This is a specialized legislative research report published by the National Diet Library in the "Foreign Legislation" series in August 2025, dealing with legal analysis of Germany's new film funding act enactment.
Background of Film Funding Act Amendment
Digital technology advancement and distribution platform proliferation have fundamentally changed film industry structure. With the rise of streaming services including Netflix, Amazon Prime, and Disney+, traditional cinema-centered distribution systems have transformed, diversifying film production, distribution, and consumption forms. German film industry, while valued at approximately €2 billion annually, faces structural challenges including declining domestic film market share due to intensified international competition with Hollywood films and emerging film powers like Korea and India, outflow of film talent overseas, and deteriorating management of regional cinemas. To address these challenges and foster competitive film industry in the digital age, fundamental review of existing film support systems was decided through new legislation.

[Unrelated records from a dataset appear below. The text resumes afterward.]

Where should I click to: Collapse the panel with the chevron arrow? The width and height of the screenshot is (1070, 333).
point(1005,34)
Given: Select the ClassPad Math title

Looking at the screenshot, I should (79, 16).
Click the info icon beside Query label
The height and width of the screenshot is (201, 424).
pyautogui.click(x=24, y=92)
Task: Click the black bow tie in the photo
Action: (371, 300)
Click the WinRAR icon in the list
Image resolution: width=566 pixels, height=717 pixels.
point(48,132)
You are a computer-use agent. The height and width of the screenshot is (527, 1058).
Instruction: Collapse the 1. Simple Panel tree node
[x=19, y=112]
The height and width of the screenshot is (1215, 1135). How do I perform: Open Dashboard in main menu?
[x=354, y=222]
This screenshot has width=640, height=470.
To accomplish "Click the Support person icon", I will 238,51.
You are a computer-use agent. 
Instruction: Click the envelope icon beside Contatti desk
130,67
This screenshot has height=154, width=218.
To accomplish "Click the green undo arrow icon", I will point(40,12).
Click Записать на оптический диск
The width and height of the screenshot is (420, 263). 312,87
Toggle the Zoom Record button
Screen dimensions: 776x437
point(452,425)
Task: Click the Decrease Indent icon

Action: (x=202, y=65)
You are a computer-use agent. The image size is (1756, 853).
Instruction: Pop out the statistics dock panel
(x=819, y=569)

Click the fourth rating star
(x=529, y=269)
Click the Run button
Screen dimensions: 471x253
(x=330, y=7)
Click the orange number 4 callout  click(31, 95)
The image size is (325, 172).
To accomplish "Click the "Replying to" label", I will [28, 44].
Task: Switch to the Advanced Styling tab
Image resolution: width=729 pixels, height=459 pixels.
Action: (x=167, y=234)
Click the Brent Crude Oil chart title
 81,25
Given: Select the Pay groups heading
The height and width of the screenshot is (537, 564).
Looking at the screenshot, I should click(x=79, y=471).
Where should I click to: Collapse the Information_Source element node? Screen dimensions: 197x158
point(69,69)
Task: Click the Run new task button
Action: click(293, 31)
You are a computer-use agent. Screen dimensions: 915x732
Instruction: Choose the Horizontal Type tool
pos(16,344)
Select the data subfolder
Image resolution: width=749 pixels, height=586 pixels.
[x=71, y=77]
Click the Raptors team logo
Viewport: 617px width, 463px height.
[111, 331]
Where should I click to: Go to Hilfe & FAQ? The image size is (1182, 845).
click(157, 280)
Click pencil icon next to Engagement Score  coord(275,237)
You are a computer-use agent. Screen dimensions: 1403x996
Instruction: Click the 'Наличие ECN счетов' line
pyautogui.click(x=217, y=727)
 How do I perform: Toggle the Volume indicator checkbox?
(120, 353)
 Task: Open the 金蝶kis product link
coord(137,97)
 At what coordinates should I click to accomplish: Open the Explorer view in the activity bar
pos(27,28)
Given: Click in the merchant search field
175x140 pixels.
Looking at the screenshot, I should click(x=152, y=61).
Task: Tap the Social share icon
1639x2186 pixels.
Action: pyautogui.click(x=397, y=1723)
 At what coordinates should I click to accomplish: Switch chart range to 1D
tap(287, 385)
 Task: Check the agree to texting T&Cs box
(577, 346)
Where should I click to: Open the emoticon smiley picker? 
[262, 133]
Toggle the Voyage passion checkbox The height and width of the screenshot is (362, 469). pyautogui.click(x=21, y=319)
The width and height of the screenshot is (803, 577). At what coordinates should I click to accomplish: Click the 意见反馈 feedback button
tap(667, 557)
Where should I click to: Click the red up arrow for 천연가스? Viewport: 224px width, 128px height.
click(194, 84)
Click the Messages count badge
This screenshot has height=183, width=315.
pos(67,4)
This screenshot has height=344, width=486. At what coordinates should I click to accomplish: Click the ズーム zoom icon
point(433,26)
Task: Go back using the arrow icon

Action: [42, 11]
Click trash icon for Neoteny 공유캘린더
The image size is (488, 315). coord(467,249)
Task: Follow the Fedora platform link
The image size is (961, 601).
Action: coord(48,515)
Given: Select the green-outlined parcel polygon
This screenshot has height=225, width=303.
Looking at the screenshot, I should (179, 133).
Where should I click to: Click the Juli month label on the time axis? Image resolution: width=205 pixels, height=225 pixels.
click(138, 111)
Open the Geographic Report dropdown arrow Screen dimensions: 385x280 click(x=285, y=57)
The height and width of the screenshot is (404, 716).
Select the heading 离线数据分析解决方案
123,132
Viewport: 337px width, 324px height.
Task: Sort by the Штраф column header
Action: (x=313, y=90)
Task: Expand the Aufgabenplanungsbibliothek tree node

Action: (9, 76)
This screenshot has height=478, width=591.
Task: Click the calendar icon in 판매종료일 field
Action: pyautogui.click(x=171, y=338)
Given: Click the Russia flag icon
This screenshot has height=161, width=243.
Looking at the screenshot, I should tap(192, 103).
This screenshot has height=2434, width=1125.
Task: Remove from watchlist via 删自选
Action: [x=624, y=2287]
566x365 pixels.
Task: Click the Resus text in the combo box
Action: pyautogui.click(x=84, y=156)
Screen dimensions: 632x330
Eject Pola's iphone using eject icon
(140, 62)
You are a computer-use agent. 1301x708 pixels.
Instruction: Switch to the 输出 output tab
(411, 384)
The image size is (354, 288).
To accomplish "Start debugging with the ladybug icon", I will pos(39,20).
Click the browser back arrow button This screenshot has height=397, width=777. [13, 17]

Comprehensive Framework of New Support System
The new Film Funding Act establishes comprehensive support systems targeting the entire film industry value chain from production stages to distribution, screening, and digital distribution. Production support strengthens funding provision for diverse formats including feature films, short films, documentaries, animation, and VR films, international co-production promotion, and emerging director and producer development programs. Distribution support institutionalizes digital marketing cost subsidies, film festival participation support, international sales promotion, and subtitle and dubbing production cost subsidies. Additionally, cinema equipment digitization, barrier-free compatibility, and regional cinema maintenance support are legally established.
Coordination with Digital Platform Regulation
The new law introduces a "film investment system" imposing investment obligations in German films on major streaming platform operators. Platform operators with annual revenues above certain scales have legal obligations to invest certain revenue percentages in German film production and acquisition, with this mechanism expected to channel approximately €300 million additional investment annually into the film industry. Additionally, "cultural diversity assurance measures" including preferential display of German films on platforms, favorable treatment in search results, and multilingual subtitle provision are also mandated.
Human Resource Development and Technology Innovation Support
To improve German film international competitiveness, film educational institution support expansion, industry personnel continuing education programs, and international exchange and training system enhancement are planned. Particularly priority budget allocation is made for research and development of new technologies utilizing AI, VR/AR, and blockchain technologies, digital tool introduction support, and cybersecurity measures. Additionally, promoting women director and producer appointment, ensuring diversity and inclusion, and supporting disabled persons' film industry participation are legally institutionalized.
Consistency with EU Cultural Policy
This law strengthens German unique cultural industry policy while maintaining consistency with European Union "Creative Europe Programme," "Media Programme," and "Digital Single Market Strategy." EU-wide film co-production promotion, distribution network expansion, digital technology standard unification, and copyright protection strengthening are promoted within international cooperation frameworks. Additionally, maintaining film cooperation relations with post-Brexit UK and strengthening bilateral film agreements with France and Italy are positioned as important policy issues.
Sustainability and Social Responsibility
The new law positions film industry environmental burden reduction as an important policy goal, including support for environmental consideration at filming sites, CO2 reduction through digital distribution, and sustainable film production method dissemination. Additionally, social responsibility including social message dissemination through films, multicultural understanding promotion, democratic value dissemination, and historical awareness inheritance are incorporated into film support evaluation criteria.
Economic Effects and Cultural Diplomacy
German film industry creates approximately 250,000 jobs and generates over 500,000 economic effects including related industries. New law implementation is expected to bring film industry international competitiveness improvement, export promotion, tourism attraction effects, and regional economic vitalization. Additionally, strategic effects including German culture and value dissemination worldwide through improved German film international presence, soft power strengthening, and cultural diplomacy advancement are anticipated.
The article provides multifaceted analysis from cultural policy, media law, and international economic law perspectives of what influence Germany's new film funding act has on other EU countries and developed nations' film policies as a digital age cultural industry policy model, and what contribution it makes to European film competitiveness improvement in the global visual content market.